*EXTRACT TO READ*:
Apple debuts new ‘Apple Intelligence’ AI features at WWDC 2024

Tim Cook, the Apple CEO, announced a series of generative artificial intelligence products and services on Monday during his keynote speech at the company’s annual developer conference, WWDC.

The new tools mark a major shift toward AI for Apple, which has seen slowing global sales over the past year and integrated fewer AI features into its consumer-facing products than competitors.

“It has to understand you and be grounded in your personal context like your routine, your relationships, your communications, and more. It’s beyond artificial intelligence. It’s personal intelligence,” said Cook. “Introducing Apple Intelligence.”

The company also announced an updated operating system for its Vision Pro headset. The virtual reality device, which has only been available in the US since its release in February, will become available in China, Japan, Singapore, Australia, Canada, France and the United Kingdom in the next two months.

Apple said it would adopt Rich Communication Services to improve messaging between iPhones and other smartphones as well as expanding customization options for iMessage. Phones running Google’s Android operating system have long employed the messaging protocol. More incremental updates included a redesigned photos app, hiking maps in Apple Maps, tweaks to the Wallet app, customization options for texting, and texting via satellite in locations without cell tower connections.

*DATA EXTRACT*:
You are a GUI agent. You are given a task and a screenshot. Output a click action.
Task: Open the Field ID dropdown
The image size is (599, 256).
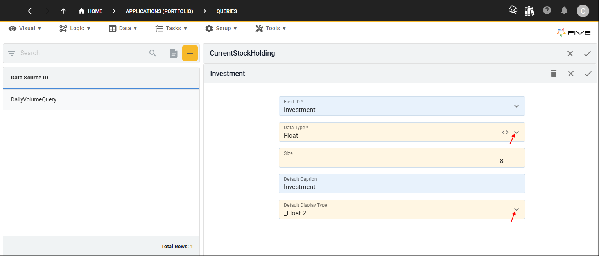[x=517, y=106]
...
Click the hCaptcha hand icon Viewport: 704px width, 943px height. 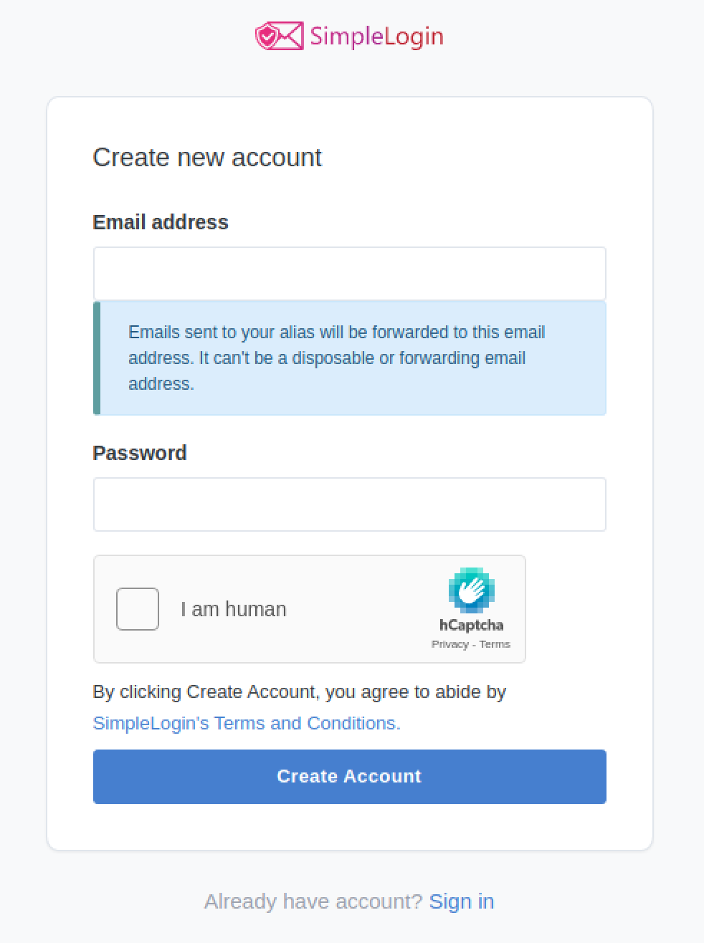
* * *
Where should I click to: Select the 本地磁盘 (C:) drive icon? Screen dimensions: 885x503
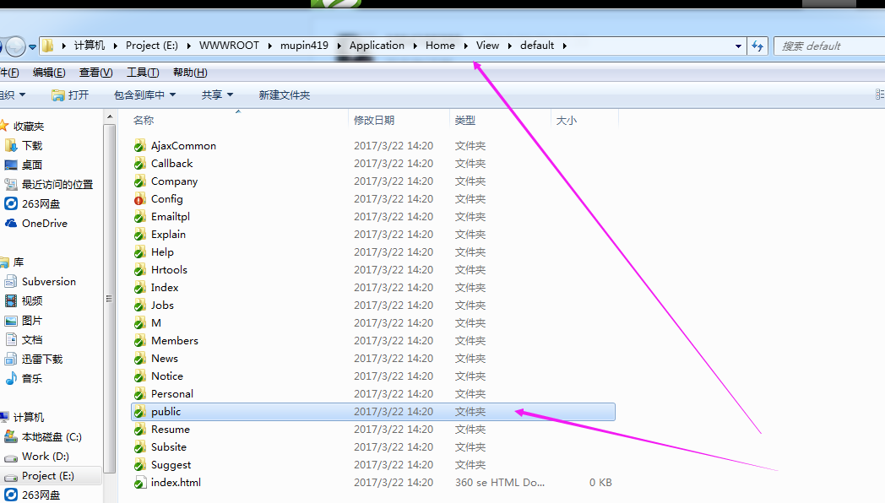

*EXERCISE DESCRIPTION*:
Answer these questions using the WWDC 2024 article.
(a) On what day of the week did Tim Cook give his keynote speech?
(b) In what month was the Vision Pro headset released?
(c) What messaging protocol did Apple say it would adopt to improve messaging between iPhones and other smartphones?

*RESPONSE BELOW*:
(a) Monday
(b) February
(c) Rich Communication Services